The General Church took its structure from the Anglicans (ibid., p. 216), who in turn had copied the Roman Catholic model. (For details on the wide extent of the powers of the General Church’s executive bishop, see P.M. Buss “A Statement of the Order and Organization of the General Church of the New Jerusalem” Bryn Athyn, PA 2000.)
So the end result was that the General Church adopted the papal model. However, there is something of a mystery about that adoption. The General Church’s founders, notably W.F. Pendleton, were certainly familiar with the teachings of the Second Coming about how corrupt the papal model was (e.g., Pendleton wrote eloquently in Topics from the Writings (p. 75) on the theme of God and truth leading, not ruling or commanding). Then, driving those teachings home, those under Benade’s leadership had experienced his papal-type autocracy, particularly in the more extreme forms following his stroke (Block, op. cit., pp, 231, 240). They also were familiar from their own experience with the long battle over centralized “popery” in Convention (Block op. cit., pp. 188ff.). And, finally, the “fear of episcopal autocracy was strong in the breasts of many” (ibid., p. 242) members of what would become the post-Benade General Church. But Pendleton et al. after the separation from Benade nonetheless continued in Benade’s episcopal/papal model (which Benade had first adopted 20 years earlier, (ibid., pp. 211, 216)). The mystery is how completely Pendleton believed in his decision. For, in seeking to allay the concern over autocracy, he “laid down the principle of ‘freedom according to reason’” (ibid.). Since that principle is logically contradictory to the episcopal/papal model, it raises question of whether Pendleton was in fact conflicted about his decision to continue with that model. It is interesting to speculate where the General Church might be today if he had gone the other way and made freedom of conscience the top governing principle. An editorial in Convention’s Messenger at the time of the Academy/General Church split from Convention suggests some of the consequences of taking the course he and the General Church did follow:
“In an editorial on the causes of the split [with Convention]…all the blame was laid on the General Church’s ‘assumption of infallibility.’ Instead of admitting that there should be varieties of usages and beliefs in the New Church, and being contented with a Convention broad enough to hold them all, [the General Church] had attempted to make their uses and beliefs a standard for all, and continually referred to Convention’s ‘denial of the Writings as the Divine Human.’ The General Church had assumed in the New Church the position of the Catholic Church in the Christian world. ‘This resemblance is shown in a literalism of interpreting doctrine, in an assumption of the supremacy of the Church as the authorized interpreter of doctrine, in the conception of the nature and order of the priesthood and its function in the church, and also in its declarations against the ecclesiastical legitimacy of those who do not agree with it….” (Block, op. cit., p. 230ff.)

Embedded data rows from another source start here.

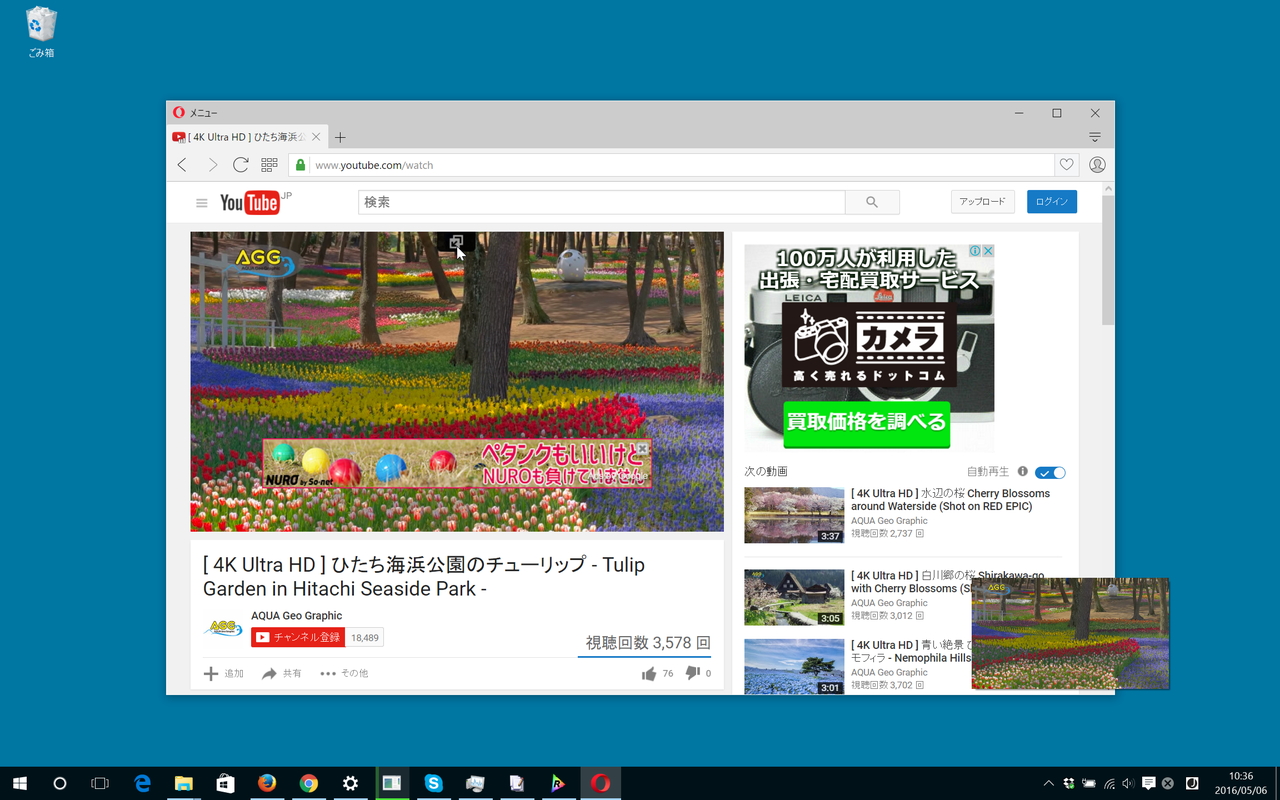Screen dimensions: 1280x800
Task: Disable the 自動再生 autoplay toggle
Action: click(1049, 471)
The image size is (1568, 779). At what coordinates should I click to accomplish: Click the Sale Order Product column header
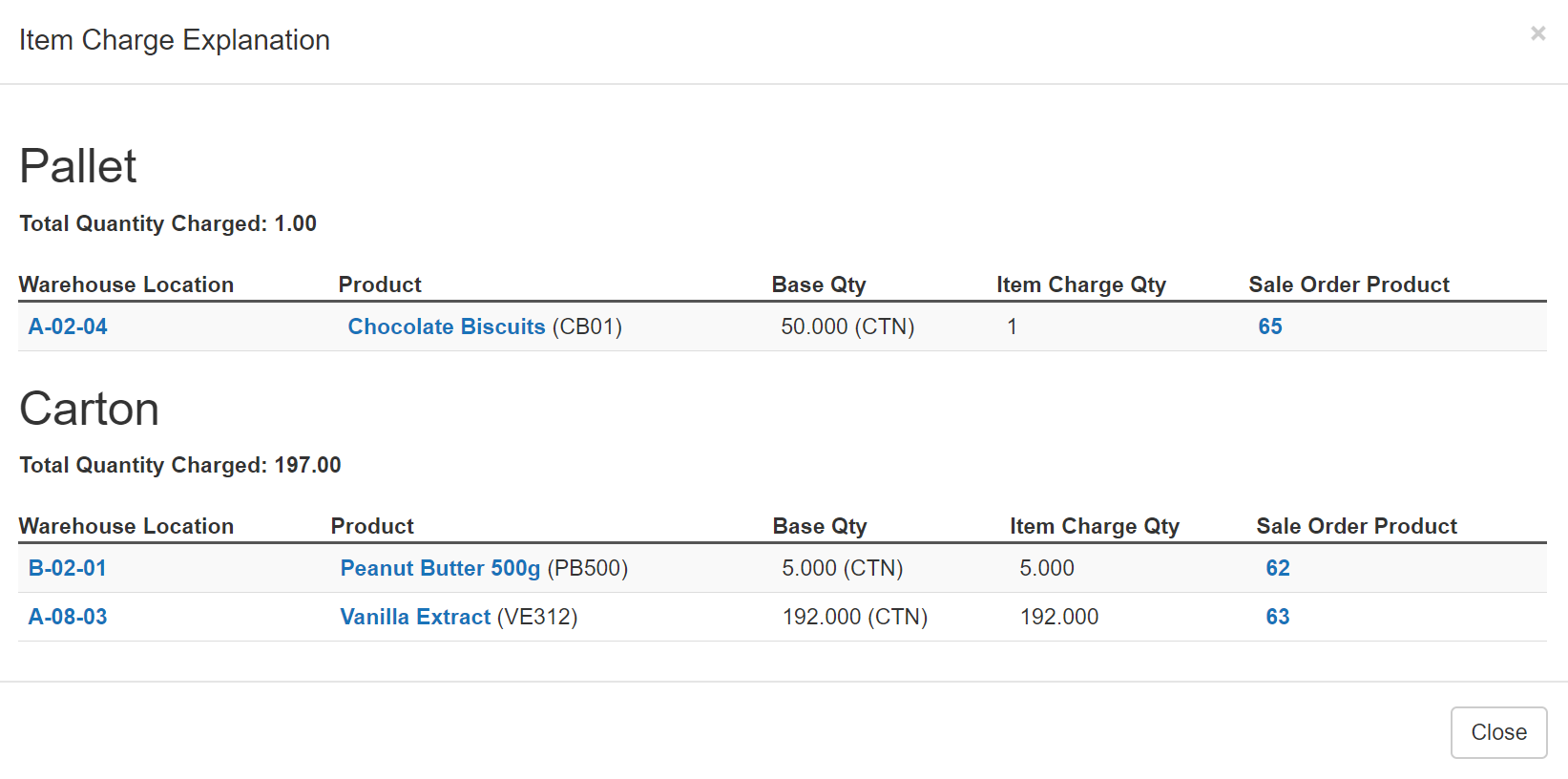1356,526
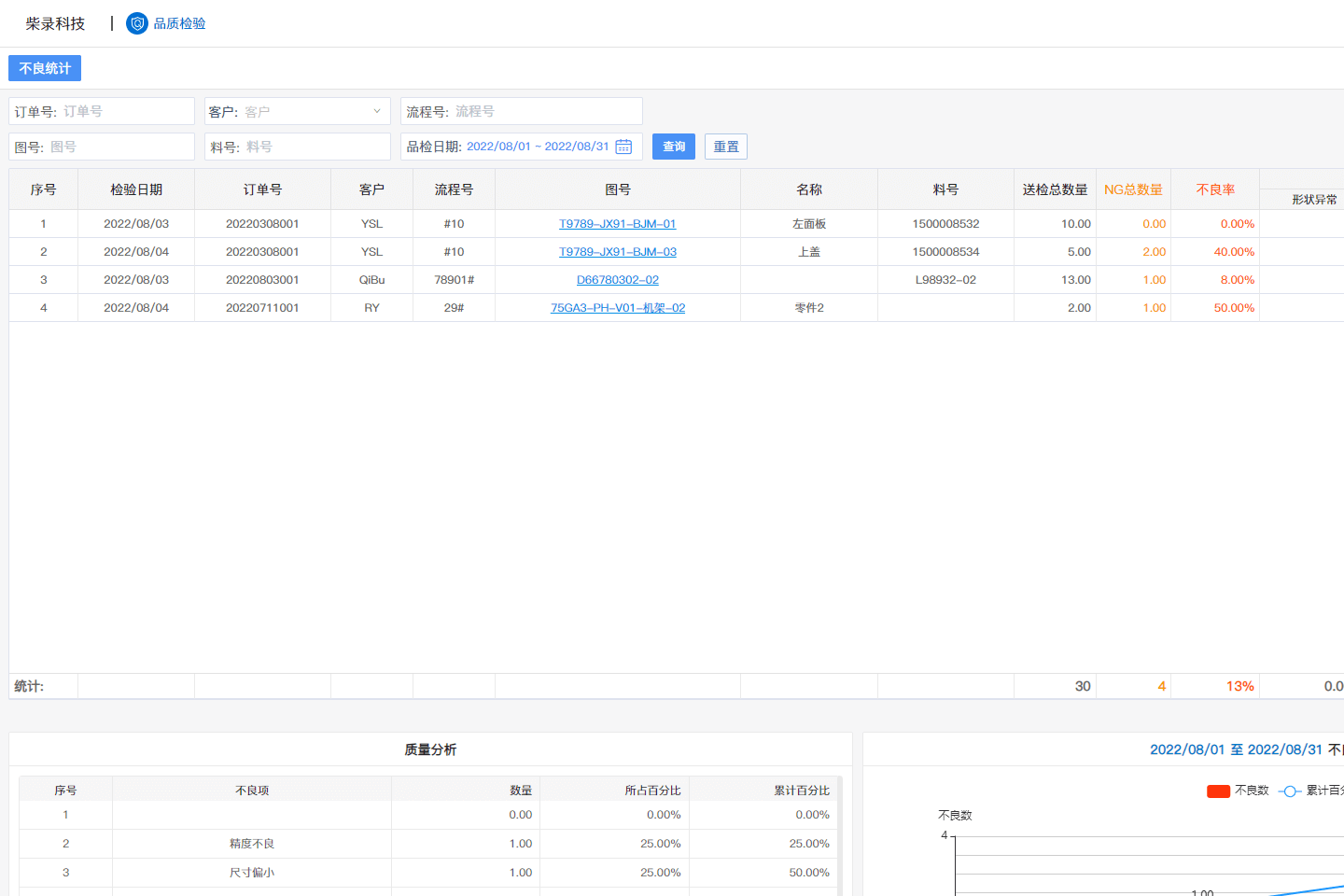Open drawing link D66780302-02
The image size is (1344, 896).
point(618,279)
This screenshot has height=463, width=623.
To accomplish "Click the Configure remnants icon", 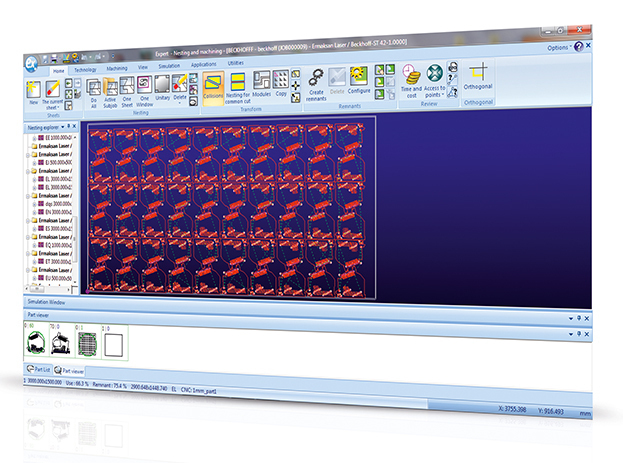I will [x=359, y=80].
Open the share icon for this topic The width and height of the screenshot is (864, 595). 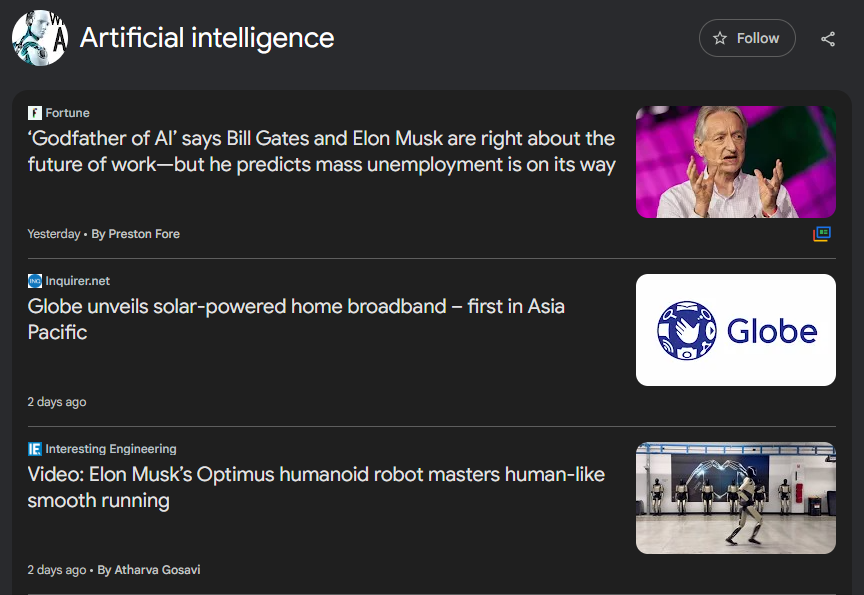(x=828, y=39)
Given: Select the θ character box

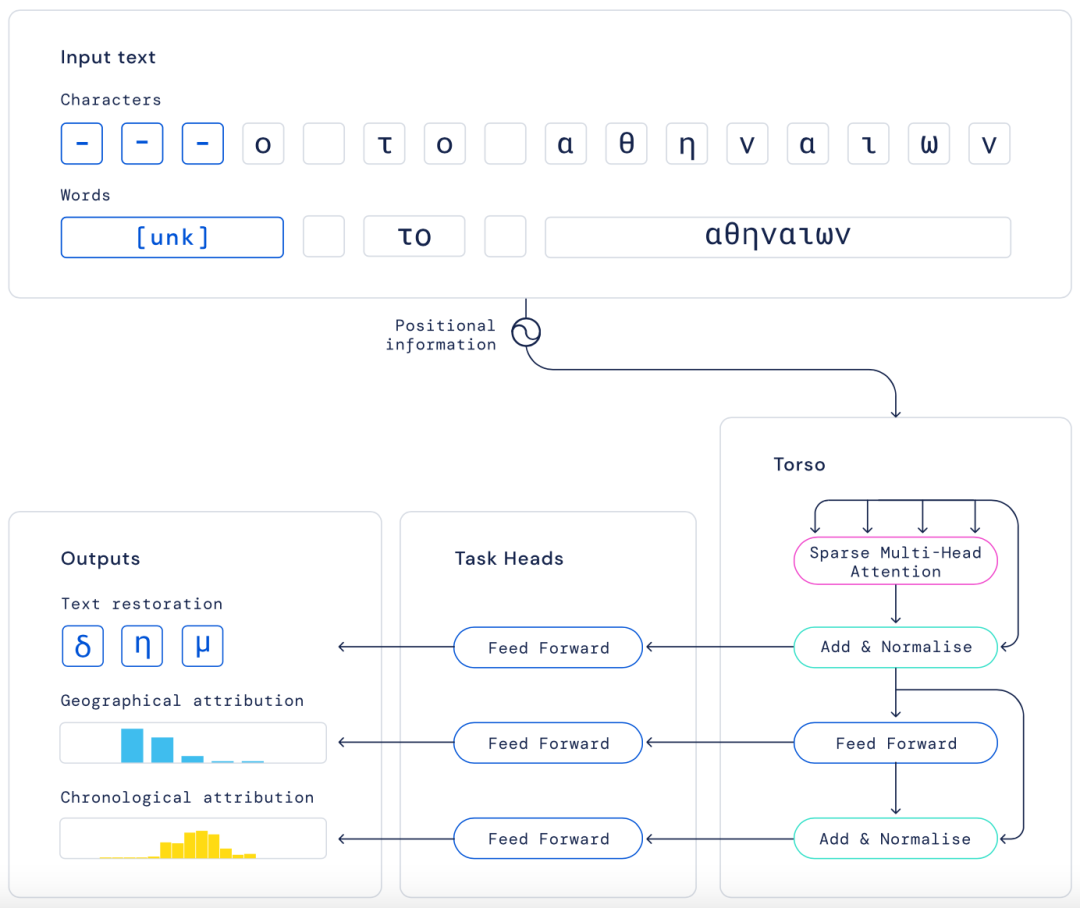Looking at the screenshot, I should [x=626, y=144].
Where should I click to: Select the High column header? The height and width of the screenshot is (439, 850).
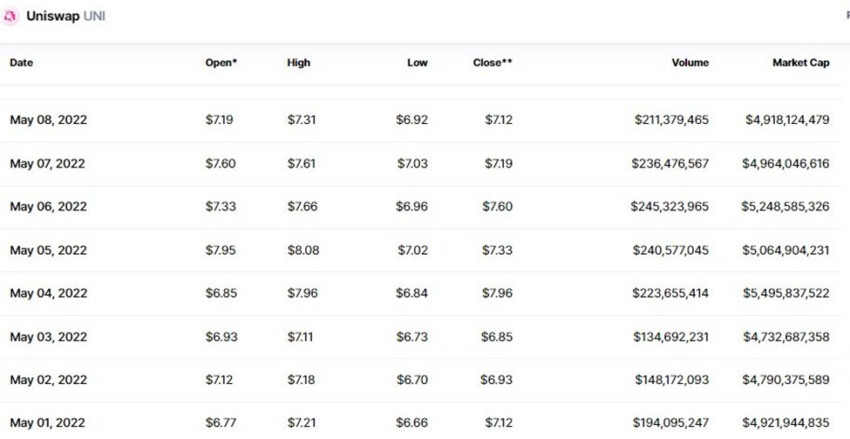coord(298,63)
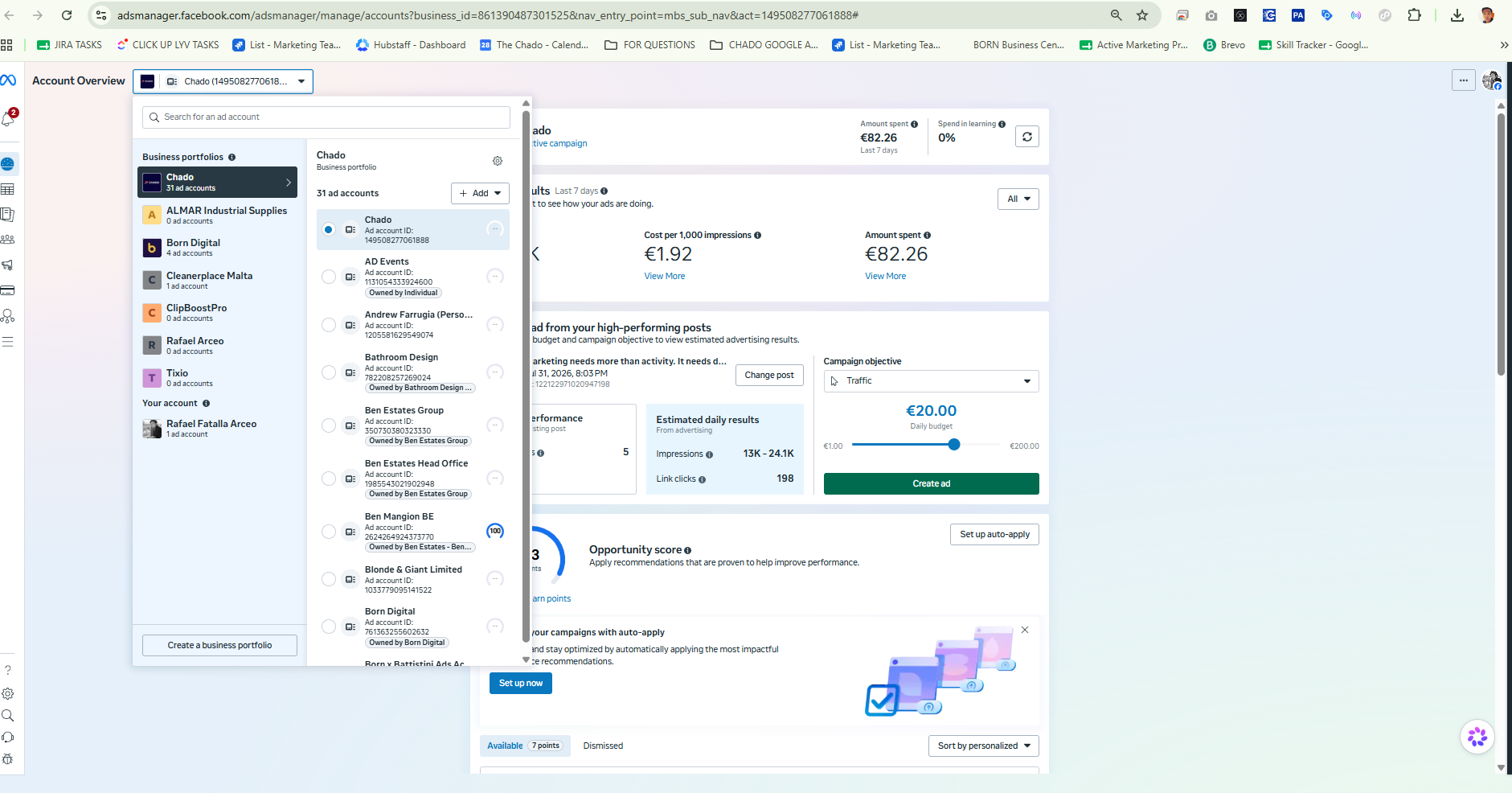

“…[T]here should be varieties of usages and beliefs in the New Church, and being contented with a Convention broad enough to hold them all” (ibid.). What a thought. Again, what if Pendleton had made freedom of conscience the General Church’s priority and taken up Convention’s offer of reconciliation, made several times by the Rev. Frank Sewall? (There was a brief period of friendly relations with Convention following the General Church’s separation from Benade, during which Sewall made the last of his appeals, but that friendliness did not last (ibid., p. 231, 243).) If that freedom and reconciliation had been made the policy of the two bodies, where might the overall New Church have been today? Would it have saved both bodies from going down some of the roads they subsequently did, with unfortunate results? It is certainly interesting to note that the Academy split came at the end of the nineteenth century, during which church membership had been approximately doubling every decade, ending in the highest membership the US organized New Church ever saw (7,095 in 1890) (ibid., p. 173). However, after the split that growth not only stopped, but decline set in (e.g., ibid., p. 356), to the smaller numbers that still apply to both bodies today, a century later.
For further reading
1. Do we Need Church Organizations?
2. A dialogue between Mac Frazier and Steve Simons on the evangelization implications of this issue: See opening post at “My Life’s Purpose, and following Comments #9-13 (particularly #13).
3. See posts at Second Advent Christian™ .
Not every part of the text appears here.